Reading Time: 3 minutes

Disclaimer:  I received a free copy of this book in order to review it, however, the review is my honest opinion.

Tigeropolis – Caught in the Trap

R D Dikstra signing copies of the bookR D Dikstra has produced a series of novels about a family of vegetarian Tigers living in the foothills of the Himalayas and the many adventures they have.  Caught in the Trap is the third book in the series.

Being an avid reader, I have always wanted my children to have the same passion for reading.  I faced a few additional barriers though as one son is blind and another has hydrocephalus and autism.  Finding material they wanted to read was a challenge.  For my youngest son, who is blind, we started with books on Pink Floyd or The Beatles, as he is a huge huge fan of both (and as a mother, this makes me intensely proud), and for my eldest son, we looked at lots of book about cars (so you can ask me the BHP of most models and I will be able to tell you).  Alongside these factual books, we read lots of the classics at bedtime – Far away Tree, Famous Five, etc and slowly, they started to embrace works of fiction.

I was determined that reading would be something they wanted to do rather than something they had to do.  I also wanted them to learn about the world through books, but not always encyclopaedia type books.

These books are perfect.  Although they are aimed at 7-11 year olds, my children (aged 13 and 14)  thoroughly enjoyed reading (or screen reading) the escapades of Bittu and Matti, the two younger members of the family.
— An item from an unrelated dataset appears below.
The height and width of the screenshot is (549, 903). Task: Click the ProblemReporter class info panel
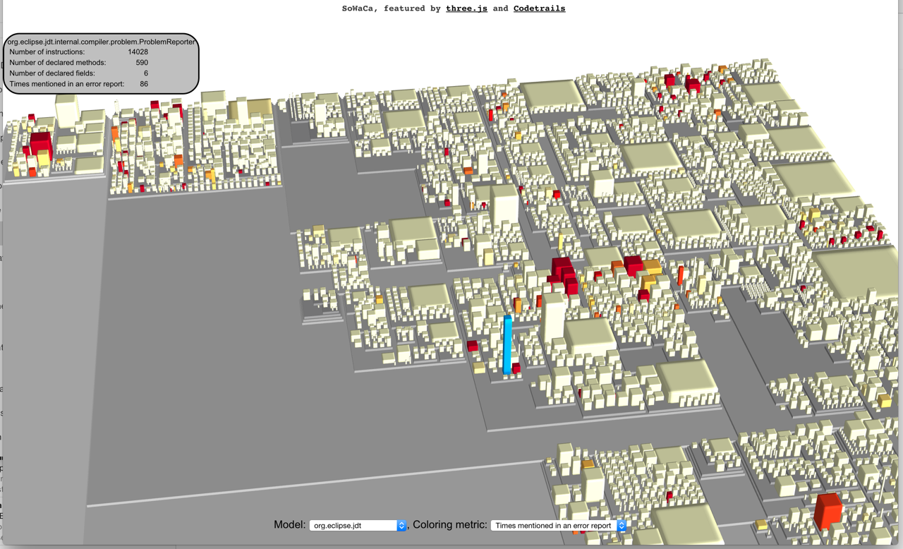(x=100, y=64)
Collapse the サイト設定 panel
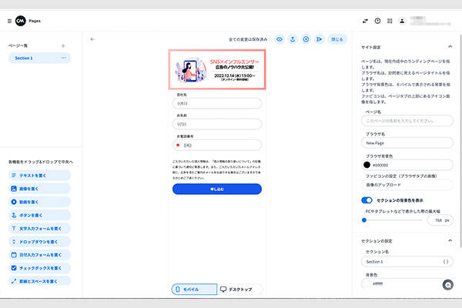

Tigeropolis - caught in the trap - book coverLet’s be honest, is there any child who does not love the idea of a tiger driving a tuk tuk or elephant poo mortar shells?

For my son, the tuk tuk was a huge hit – especially as facts on the speed it could achieve were mentioned.  He found the idea of a tiger driving a tuk tuk through the forest highly entertaining.  We also discussed what would be a better option than a petrol powered car in the forest.

We all got caught up in the drama of Bittu and Matti trying to escape and then capture the poachers.  It was so easy to start conversations about the damage poachers create and why we need to stop them.  Being able to teach them about the world outside of Kent in a fun way but with a serious message was fantastic.

By the end of the book, my children were ready to move into Tigeropolis as Forest Guards.

The book describes a whole array of animals and seeing them all using their skills together to try to capture the poachers was another conversation starter about team work and the power of working together.  It also helped us to chat about how each animal was different but that didn’t mean they couldn’t be part of a team.  They all had skills and talents that, with some proper thought, made them an asset to any plan.

This book wasn’t just a hit with the kids, I thoroughly enjoyed it too.  It felt a bit like when the Harry Potter novels first landed and we all started reading them but tried to hide the cover so people on the tube didn’t know we were reading a book for children.  I loved the personalities of the animals and loved watching them come together to achieve a goal.

It’s not very often a book starts so many discussions.  This has been a firm favourite and I am about to order the previous two books – for the kids, honestly.